___ Extracted records ___

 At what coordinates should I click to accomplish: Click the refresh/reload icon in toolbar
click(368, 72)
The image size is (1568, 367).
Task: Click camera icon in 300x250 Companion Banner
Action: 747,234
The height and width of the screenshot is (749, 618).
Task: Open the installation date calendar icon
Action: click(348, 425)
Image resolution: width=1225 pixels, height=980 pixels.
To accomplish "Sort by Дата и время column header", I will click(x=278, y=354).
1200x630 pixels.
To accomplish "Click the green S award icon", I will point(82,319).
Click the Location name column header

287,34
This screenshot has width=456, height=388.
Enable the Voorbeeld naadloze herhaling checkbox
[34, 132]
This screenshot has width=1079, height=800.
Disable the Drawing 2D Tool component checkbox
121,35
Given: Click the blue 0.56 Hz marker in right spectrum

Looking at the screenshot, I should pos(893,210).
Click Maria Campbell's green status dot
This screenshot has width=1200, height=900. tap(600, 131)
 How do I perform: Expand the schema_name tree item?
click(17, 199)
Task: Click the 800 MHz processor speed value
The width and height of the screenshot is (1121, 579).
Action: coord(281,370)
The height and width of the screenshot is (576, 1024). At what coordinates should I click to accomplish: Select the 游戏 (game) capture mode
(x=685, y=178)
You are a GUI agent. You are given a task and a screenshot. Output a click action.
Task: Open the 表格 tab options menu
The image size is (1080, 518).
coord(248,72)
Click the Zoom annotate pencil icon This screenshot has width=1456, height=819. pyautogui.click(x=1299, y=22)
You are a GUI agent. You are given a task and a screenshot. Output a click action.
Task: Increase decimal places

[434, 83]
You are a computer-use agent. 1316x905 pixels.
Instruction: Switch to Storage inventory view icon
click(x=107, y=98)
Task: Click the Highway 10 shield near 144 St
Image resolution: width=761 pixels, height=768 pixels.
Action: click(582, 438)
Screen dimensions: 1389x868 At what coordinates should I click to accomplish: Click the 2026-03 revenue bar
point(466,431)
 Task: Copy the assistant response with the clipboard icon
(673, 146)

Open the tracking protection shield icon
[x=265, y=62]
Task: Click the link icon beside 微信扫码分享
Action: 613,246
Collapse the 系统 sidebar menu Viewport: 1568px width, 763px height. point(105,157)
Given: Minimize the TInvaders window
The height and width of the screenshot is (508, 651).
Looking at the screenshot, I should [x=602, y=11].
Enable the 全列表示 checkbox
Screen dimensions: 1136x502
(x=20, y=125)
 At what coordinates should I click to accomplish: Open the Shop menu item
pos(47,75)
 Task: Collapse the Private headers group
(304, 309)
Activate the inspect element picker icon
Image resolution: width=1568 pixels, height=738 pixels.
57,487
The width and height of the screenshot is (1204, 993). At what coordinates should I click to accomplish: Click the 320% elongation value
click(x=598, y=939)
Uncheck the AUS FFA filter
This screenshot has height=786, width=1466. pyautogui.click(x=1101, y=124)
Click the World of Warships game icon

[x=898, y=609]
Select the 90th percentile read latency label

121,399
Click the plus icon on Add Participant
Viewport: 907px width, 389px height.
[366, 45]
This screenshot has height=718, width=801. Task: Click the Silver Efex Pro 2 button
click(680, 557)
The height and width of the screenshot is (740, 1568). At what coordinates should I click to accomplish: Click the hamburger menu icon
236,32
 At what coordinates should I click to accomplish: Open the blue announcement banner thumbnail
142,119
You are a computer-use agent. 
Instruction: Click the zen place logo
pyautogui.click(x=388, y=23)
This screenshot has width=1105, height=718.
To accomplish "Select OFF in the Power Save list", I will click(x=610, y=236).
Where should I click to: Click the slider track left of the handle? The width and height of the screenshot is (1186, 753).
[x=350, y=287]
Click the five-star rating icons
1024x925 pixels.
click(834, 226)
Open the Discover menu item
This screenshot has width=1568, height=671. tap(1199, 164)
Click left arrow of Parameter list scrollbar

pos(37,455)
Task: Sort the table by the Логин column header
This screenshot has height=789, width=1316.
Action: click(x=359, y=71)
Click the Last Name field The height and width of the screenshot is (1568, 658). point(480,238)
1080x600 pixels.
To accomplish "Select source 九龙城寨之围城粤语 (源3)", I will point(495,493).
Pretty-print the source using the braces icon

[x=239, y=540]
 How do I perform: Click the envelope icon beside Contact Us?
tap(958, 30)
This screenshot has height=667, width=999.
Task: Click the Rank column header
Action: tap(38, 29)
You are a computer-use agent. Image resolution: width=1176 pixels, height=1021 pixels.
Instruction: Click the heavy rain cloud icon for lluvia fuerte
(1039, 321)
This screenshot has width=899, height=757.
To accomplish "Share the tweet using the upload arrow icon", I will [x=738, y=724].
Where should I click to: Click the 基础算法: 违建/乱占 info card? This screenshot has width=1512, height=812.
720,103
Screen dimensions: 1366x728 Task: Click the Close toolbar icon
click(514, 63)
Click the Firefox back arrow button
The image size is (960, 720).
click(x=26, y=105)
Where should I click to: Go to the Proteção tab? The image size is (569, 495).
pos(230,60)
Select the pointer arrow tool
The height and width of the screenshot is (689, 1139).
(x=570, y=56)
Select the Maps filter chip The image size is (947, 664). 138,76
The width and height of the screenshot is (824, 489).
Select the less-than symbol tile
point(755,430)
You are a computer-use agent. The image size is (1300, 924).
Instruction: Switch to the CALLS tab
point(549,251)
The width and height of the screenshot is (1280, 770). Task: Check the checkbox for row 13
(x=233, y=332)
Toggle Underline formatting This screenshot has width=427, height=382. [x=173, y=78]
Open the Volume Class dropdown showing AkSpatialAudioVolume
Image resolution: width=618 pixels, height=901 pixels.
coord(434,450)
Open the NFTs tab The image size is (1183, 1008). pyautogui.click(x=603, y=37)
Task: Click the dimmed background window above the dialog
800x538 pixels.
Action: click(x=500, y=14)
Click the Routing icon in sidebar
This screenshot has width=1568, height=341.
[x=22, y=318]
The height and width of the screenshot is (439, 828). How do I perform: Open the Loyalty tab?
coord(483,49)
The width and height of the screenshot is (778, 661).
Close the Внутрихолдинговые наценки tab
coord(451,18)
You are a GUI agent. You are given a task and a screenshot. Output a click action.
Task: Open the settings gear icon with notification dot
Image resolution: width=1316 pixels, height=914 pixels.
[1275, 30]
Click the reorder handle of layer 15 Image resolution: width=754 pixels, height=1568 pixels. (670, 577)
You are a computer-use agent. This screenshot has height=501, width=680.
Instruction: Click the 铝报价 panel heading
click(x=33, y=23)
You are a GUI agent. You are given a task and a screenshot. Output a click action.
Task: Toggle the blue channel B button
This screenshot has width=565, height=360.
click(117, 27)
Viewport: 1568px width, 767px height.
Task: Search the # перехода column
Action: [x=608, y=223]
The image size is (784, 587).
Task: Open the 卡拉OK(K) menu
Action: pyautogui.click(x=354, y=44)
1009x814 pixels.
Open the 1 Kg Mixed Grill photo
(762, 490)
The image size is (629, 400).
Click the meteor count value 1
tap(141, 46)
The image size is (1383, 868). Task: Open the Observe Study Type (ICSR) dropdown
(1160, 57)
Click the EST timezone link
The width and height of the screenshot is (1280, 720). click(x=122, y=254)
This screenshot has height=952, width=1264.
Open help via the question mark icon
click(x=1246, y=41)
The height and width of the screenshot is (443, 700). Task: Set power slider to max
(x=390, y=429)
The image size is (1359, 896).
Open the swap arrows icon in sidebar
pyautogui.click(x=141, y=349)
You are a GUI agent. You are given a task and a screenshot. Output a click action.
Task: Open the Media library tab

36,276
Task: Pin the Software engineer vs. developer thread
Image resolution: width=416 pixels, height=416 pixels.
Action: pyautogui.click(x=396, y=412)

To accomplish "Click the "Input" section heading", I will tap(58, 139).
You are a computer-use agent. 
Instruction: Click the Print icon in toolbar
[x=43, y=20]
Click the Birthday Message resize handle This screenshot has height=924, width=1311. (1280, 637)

___

Locate the line with "Image resolution: width=1316" in the entries above; extract it and every line after it, verbatim.

Answer to this task
Image resolution: width=1316 pixels, height=914 pixels.
[1275, 30]
Click the reorder handle of layer 15 Image resolution: width=754 pixels, height=1568 pixels. (670, 577)
You are a computer-use agent. This screenshot has height=501, width=680.
Instruction: Click the 铝报价 panel heading
click(x=33, y=23)
You are a GUI agent. You are given a task and a screenshot. Output a click action.
Task: Toggle the blue channel B button
This screenshot has width=565, height=360.
click(117, 27)
Viewport: 1568px width, 767px height.
Task: Search the # перехода column
Action: [x=608, y=223]
The image size is (784, 587).
Task: Open the 卡拉OK(K) menu
Action: pyautogui.click(x=354, y=44)
1009x814 pixels.
Open the 1 Kg Mixed Grill photo
(762, 490)
The image size is (629, 400).
Click the meteor count value 1
tap(141, 46)
The image size is (1383, 868). Task: Open the Observe Study Type (ICSR) dropdown
(1160, 57)
Click the EST timezone link
The width and height of the screenshot is (1280, 720). click(x=122, y=254)
This screenshot has height=952, width=1264.
Open help via the question mark icon
click(x=1246, y=41)
The height and width of the screenshot is (443, 700). Task: Set power slider to max
(x=390, y=429)
The image size is (1359, 896).
Open the swap arrows icon in sidebar
pyautogui.click(x=141, y=349)
You are a GUI agent. You are given a task and a screenshot. Output a click action.
Task: Open the Media library tab

36,276
Task: Pin the Software engineer vs. developer thread
Image resolution: width=416 pixels, height=416 pixels.
Action: pyautogui.click(x=396, y=412)

To accomplish "Click the "Input" section heading", I will tap(58, 139).
You are a computer-use agent. 
Instruction: Click the Print icon in toolbar
[x=43, y=20]
Click the Birthday Message resize handle This screenshot has height=924, width=1311. (1280, 637)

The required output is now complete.